Related to wazuh/wazuh#24683

Added Bytes (B) as unit of disk usage tracking. Removed optional type of parameter in method _get_partition_for_path.

rafabailon

Great Job! I've tested the code and it seems to work correctly. I've left a few comments, mostly about styles.

deps/wazuh_testing/wazuh_testing/process_resource_monitoring/README.md

...esting/wazuh_testing/process_resource_monitoring/src/process_resource_monitoring/__init__.py

...uh_testing/process_resource_monitoring/src/process_resource_monitoring/disk_usage_tracker.py

...testing/wazuh_testing/process_resource_monitoring/src/process_resource_monitoring/monitor.py

deps/wazuh_testing/wazuh_testing/process_resource_monitoring/src/wazuh_metrics.py

Rebits

Great Job!

Some minor changes are requested.

Remember that some unitary tests are mandatory for new development

...uh_testing/process_resource_monitoring/src/process_resource_monitoring/disk_usage_tracker.py

deps/wazuh_testing/wazuh_testing/process_resource_monitoring/README.md

deps/wazuh_testing/wazuh_testing/process_resource_monitoring/src/wazuh_metrics.py

deps/wazuh_testing/wazuh_testing/process_resource_monitoring/README.md

Removed specific references of Wazuh installation to make it more generic. Changed format of numbers in CSV to have 3 decimal values.
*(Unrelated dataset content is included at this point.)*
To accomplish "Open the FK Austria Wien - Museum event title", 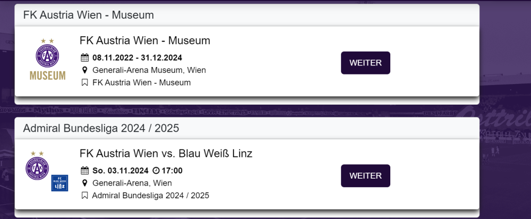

Modified the percentage of the disk to be in [0.0, 100.0] instead of [0.0, 1.0]

Rebits · 2024-09-27T08:39:23Z

During the final review, several issues were detected regarding the current approach

Not handling of exception

Subprocess is killed during the monitoring

During the monitoring of a multiprocess program, it appears that failures

Traceback (most recent call last):
  File "/home/rebits/Wazuh/monitor/lib/python3.10/site-packages/psutil/_pslinux.py", line 1717, in wrapper
    return fun(self, *args, **kwargs)
  File "/home/rebits/Wazuh/monitor/lib/python3.10/site-packages/psutil/_common.py", line 508, in wrapper
    raise raise_from(err, None)
  File "<string>", line 3, in raise_from
  File "/home/rebits/Wazuh/monitor/lib/python3.10/site-packages/psutil/_common.py", line 506, in wrapper
    return fun(self)
  File "/home/rebits/Wazuh/monitor/lib/python3.10/site-packages/psutil/_pslinux.py", line 1780, in _parse_stat_file
    data = bcat("%s/%s/stat" % (self._procfs_path, self.pid))
  File "/home/rebits/Wazuh/monitor/lib/python3.10/site-packages/psutil/_common.py", line 851, in bcat
    return cat(fname, fallback=fallback, _open=open_binary)
  File "/home/rebits/Wazuh/monitor/lib/python3.10/site-packages/psutil/_common.py", line 839, in cat
    with _open(fname) as f:
  File "/home/rebits/Wazuh/monitor/lib/python3.10/site-packages/psutil/_common.py", line 799, in open_binary
    return open(fname, "rb", buffering=FILE_READ_BUFFER_SIZE)
FileNotFoundError: [Errno 2] No such file or directory: '/proc/42457/stat'

During handling of the above exception, another exception occurred:

Traceback (most recent call last):
  File "/home/rebits/Wazuh/monitor/lib/python3.10/site-packages/psutil/__init__.py", line 355, in _init
    self.create_time()
  File "/home/rebits/Wazuh/monitor/lib/python3.10/site-packages/psutil/__init__.py", line 757, in create_time
    self._create_time = self._proc.create_time()
  File "/home/rebits/Wazuh/monitor/lib/python3.10/site-packages/psutil/_pslinux.py", line 1717, in wrapper
    return fun(self, *args, **kwargs)
  File "/home/rebits/Wazuh/monitor/lib/python3.10/site-packages/psutil/_pslinux.py", line 1948, in create_time
    ctime = float(self._parse_stat_file()['create_time'])
  File "/home/rebits/Wazuh/monitor/lib/python3.10/site-packages/psutil/_pslinux.py", line 1726, in wrapper
    raise NoSuchProcess(self.pid, self._name)
psutil.NoSuchProcess: process no longer exists (pid=42457)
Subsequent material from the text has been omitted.